– В общем, так: завтра в 17-30 в вашем общежитии на Луноходной улице состоится первое заседание нашего музыкально-исторического кружка, который в дальнейшем станет Комитетом. Ждем без опозданий. А не придете… Успехи ваши в последнее время, говорят, не очень. И взносов комсомольских уже полгода не платите. Это вы по бедности или умысел какой имеете? Да еще, кажется, депеши в пивных составляете?
Это была святая правда. Денег я не платил. И не только потому, что они у меня не держались. Просто хотелось плавно из комсомола уплыть. Ну а насчет пивных – я призадумался. Что-то писал ведь, подлец, недавно…
– Ваше молчание считаю знаком согласия. – Ангелуша прытко вскочил и, не давая времени ответить, покинул помещение.
Историю с Ангелушей и предшествующую ей историю с Лялей я вспоминал неохотно, но вспоминал неотвязно.
Вспоминал во время того, как О-Ё-Ёй ходила в магазин за макаронами и когда собирал в рыжий портфель бумаги и рукописи.
Постепенно до меня дошло: я складываю в портфель совсем не то, что необходимо для занятий в Мусинском институте.
– Не делай этого, Борёк, – остерег я себя вслух.
Однако руки скрипача, чуткие и проворные, не подчиняясь занудному мозгу, продолжали делать свою работу.

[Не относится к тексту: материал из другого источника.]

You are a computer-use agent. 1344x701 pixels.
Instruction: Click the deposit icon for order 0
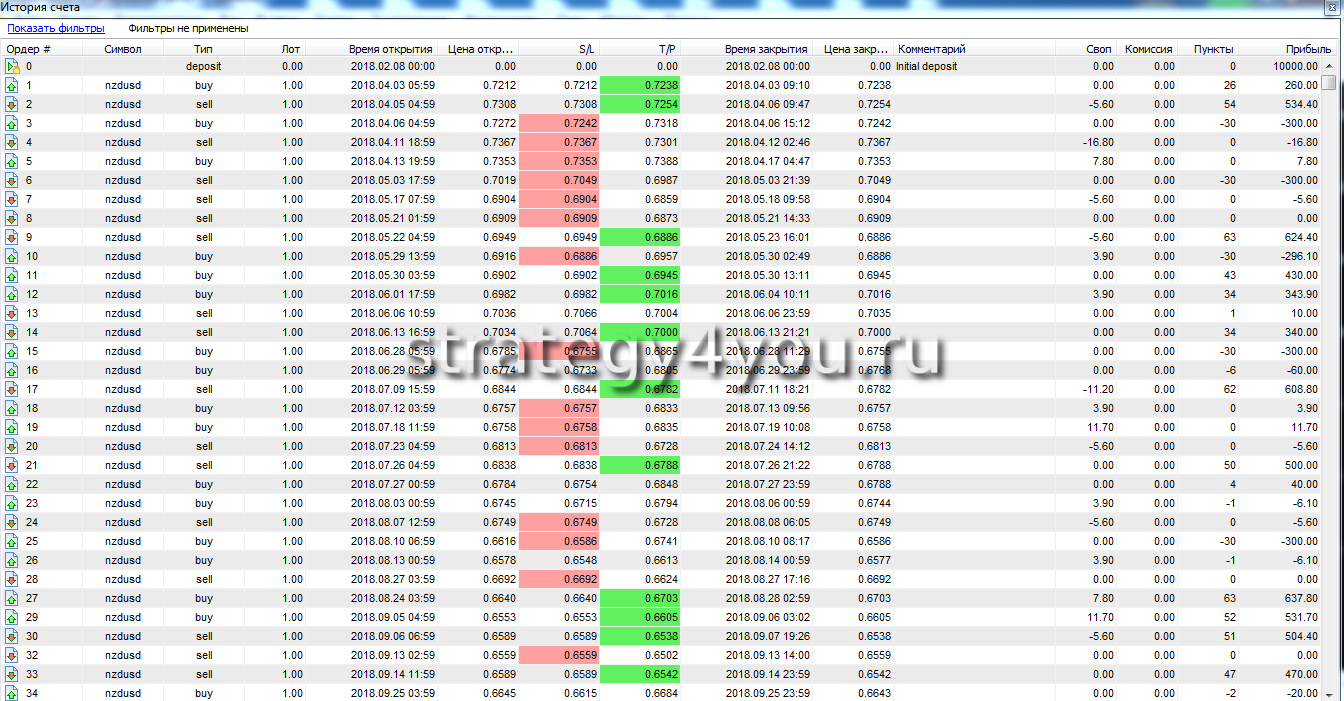(12, 67)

В портфель быстренько уложились два машинописных и уже переплетенных цветаевских «Лебединых стана». За ними непереплетенный (только закончили!) экземпляр «Роковых яиц». Следом – читанная и перечитанная до боли в зубах солженицынская «Правая кисть», бледно переснятая из франкфуртского журнала. «Правую кисть» я изучал не только как сопереживатель критики современной действительности, но и как будущий знаток своего дела. Я, конечно, знал тонкости работы правой руки, и хоть рубить саблей и держать смычок – не одно и то же, было в работе рубящих и играющих мышц большое сходство. Особенно в те моменты, когда мы, скрипачи, держали – как саблю – смычок во время отдыха.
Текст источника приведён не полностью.